Slowly changing dimensions (SCD)
Dimension attributes change over time. SCD is how a warehouse handles that: Type 1 overwrites, Type 2 keeps history as versioned rows, Type 3 keeps the previous value.
A slowly changing dimension is a dimension table1 whose descriptive attributes change over time — a customer moves city, a product is recategorized, a salesperson changes region — and SCD is the set of patterns for how a warehouse records those changes. The question each pattern answers is simple but consequential: when an attribute changes, do you keep the old value, and if so, how?
🔗 Learn more — 1 Star schema and dimensional modeling
This matters because of how dimensions are used. A fact table records events (an order, a payment); dimension tables give them context (who, what, where). If a customer's region changes, the way you store that change decides whether last year's sales still roll up under the region they were actually made in — or get silently rewritten to the new one.
The three common types
- Type 1 — overwrite. Just update the attribute in place; no history. Yesterday's value is gone.

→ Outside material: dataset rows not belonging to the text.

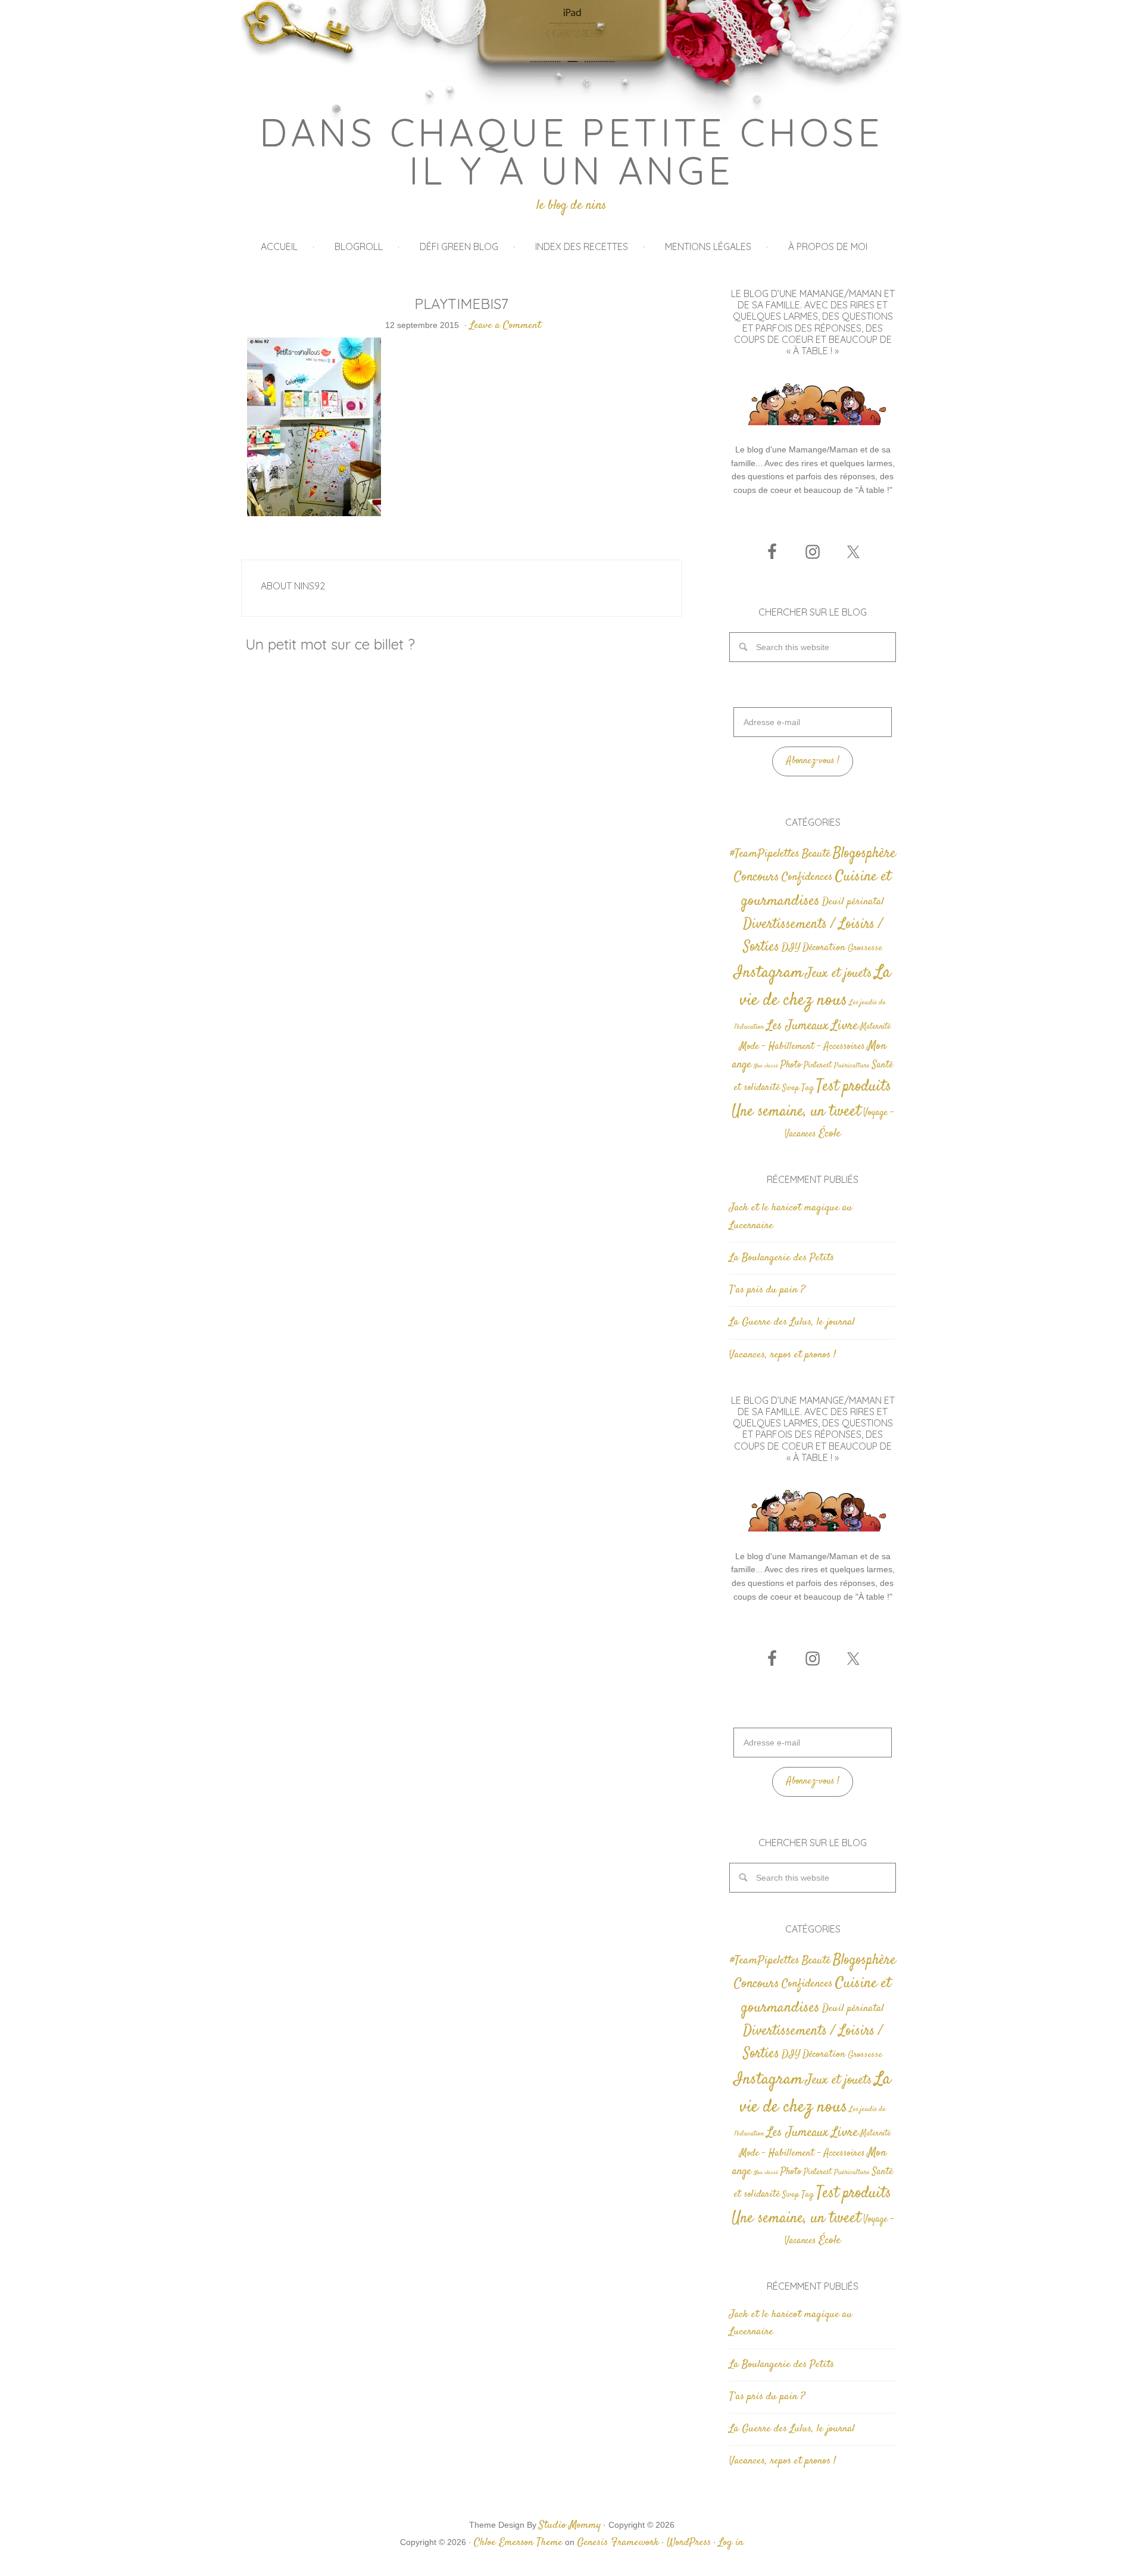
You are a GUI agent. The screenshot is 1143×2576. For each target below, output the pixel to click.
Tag (807, 1088)
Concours (756, 876)
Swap (790, 1088)
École (830, 1134)
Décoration (823, 948)
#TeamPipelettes (765, 854)
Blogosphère (864, 853)
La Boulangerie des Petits (781, 1258)
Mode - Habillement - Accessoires (802, 1047)
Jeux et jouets (838, 973)
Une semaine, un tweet (796, 1112)
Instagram (768, 973)
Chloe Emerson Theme (518, 2542)
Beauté (816, 854)
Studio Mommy (570, 2525)
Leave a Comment (505, 325)
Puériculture (852, 1066)
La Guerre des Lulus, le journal (792, 1322)
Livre (844, 1025)
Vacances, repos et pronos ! (782, 1355)
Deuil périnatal (853, 902)
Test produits (853, 1087)
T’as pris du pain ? (767, 1290)
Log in (731, 2542)
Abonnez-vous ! (812, 761)
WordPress (689, 2542)
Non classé (766, 1065)
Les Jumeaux (798, 1026)
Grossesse (865, 948)
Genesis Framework (618, 2542)
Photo (790, 1065)
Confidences (807, 877)
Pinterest (818, 1066)
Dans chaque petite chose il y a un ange (572, 151)
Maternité (875, 1027)
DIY (791, 948)
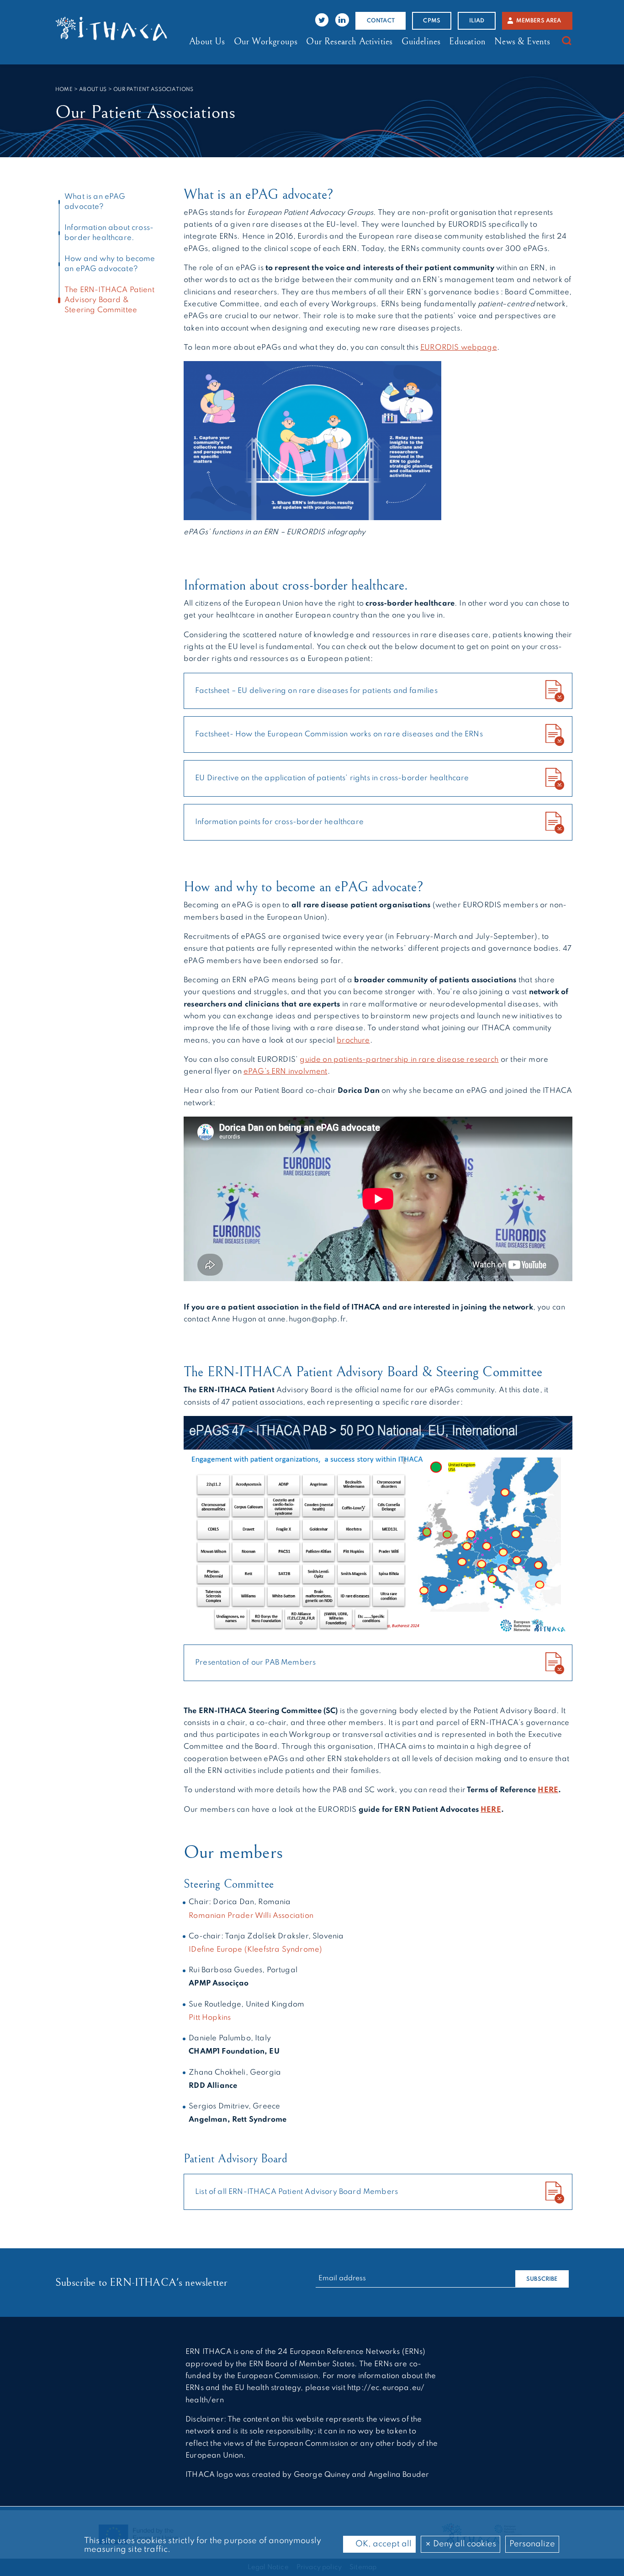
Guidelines (421, 41)
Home (64, 89)
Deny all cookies (463, 2544)
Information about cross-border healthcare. (108, 233)
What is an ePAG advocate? (95, 202)
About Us (207, 41)
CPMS (431, 21)
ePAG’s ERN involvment (285, 1071)
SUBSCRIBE (542, 2279)
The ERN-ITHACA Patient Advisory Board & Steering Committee (109, 300)
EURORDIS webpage (458, 347)
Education (467, 41)
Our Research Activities (349, 41)
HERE (548, 1790)
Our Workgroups (265, 41)
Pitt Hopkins (210, 2018)
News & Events (522, 41)
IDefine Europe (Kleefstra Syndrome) (255, 1949)
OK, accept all (383, 2544)
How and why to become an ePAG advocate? (109, 264)
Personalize (532, 2544)
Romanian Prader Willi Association (251, 1916)
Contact (381, 21)
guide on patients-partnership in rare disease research (399, 1060)
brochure (353, 1040)
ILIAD (477, 21)
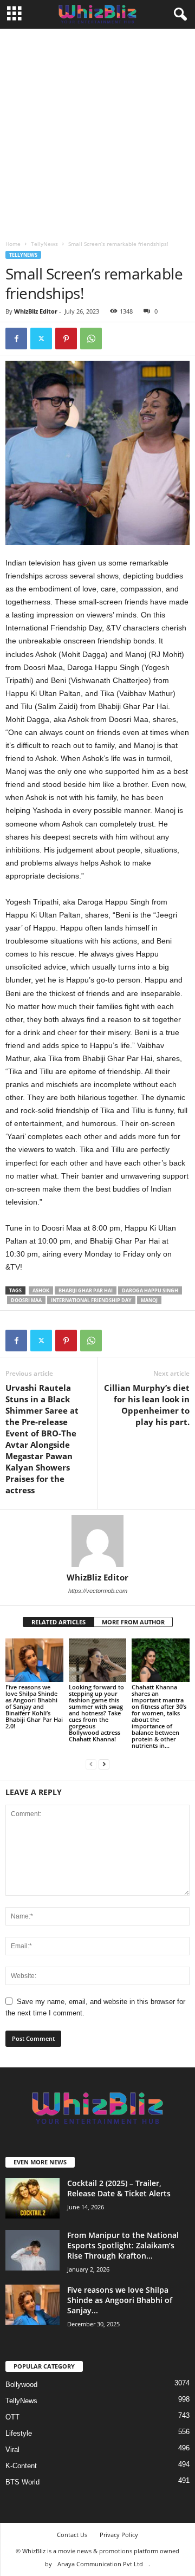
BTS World (22, 2482)
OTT (12, 2417)
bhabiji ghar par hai (85, 1290)
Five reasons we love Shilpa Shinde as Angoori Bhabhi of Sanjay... (119, 2300)
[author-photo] (97, 1541)
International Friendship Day (91, 1300)
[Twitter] (41, 338)
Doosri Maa (26, 1300)
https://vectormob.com (97, 1591)
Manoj (149, 1300)
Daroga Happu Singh (150, 1290)
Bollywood (21, 2384)
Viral (12, 2449)
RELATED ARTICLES (58, 1622)
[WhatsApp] (91, 338)
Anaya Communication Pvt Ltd (100, 2564)
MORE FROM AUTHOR (133, 1622)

Simple and cheap, correct when the old value has no analytical meaning (fixing a typo, a misspelled name). The danger is using it where history does matter — it quietly rewrites the past.
- Type 2 — add a new row. The workhorse. When an attribute changes, you insert a new version of the dimension row with the new value and mark validity: an effective-from / effective-to date pair, or a "current" flag, plus a surrogate key so facts can point at the exact version that was current when the event happened. This preserves full history — last year's sales stay attributed to the region they were really made in. The cost is that the dimension grows with every change, and queries must join on the version valid at the fact's date.
- Type 3 — keep the previous value. Add a column for the prior value (
previous_regionalongsidecurrent_region). Cheap, but remembers only one step of history. Rare; useful when you specifically want "current vs immediately-prior" and nothing deeper.
There are higher-numbered hybrids, but Types 1 and 2 cover the overwhelming majority of real cases.
Choosing one
The decision is entirely about whether history has analytical value:
- The old value is noise or a correction → Type 1.
- You must be able to report the world as it was at the time of each event → Type 2.
- You only ever need current-versus-previous → Type 3.
Type 2 is the default for anything where time-accurate reporting matters, which in a warehouse is most things — but it is not free. Every tracked attribute that changes spawns rows, dimensions balloon, and every query has to be written to pick the correct version. The common mistake is reflexively Type-2-ing every attribute; track history where it changes a number someone will ask about, and overwrite the rest. The right SCD type is a per-attribute decision, not a per-table one.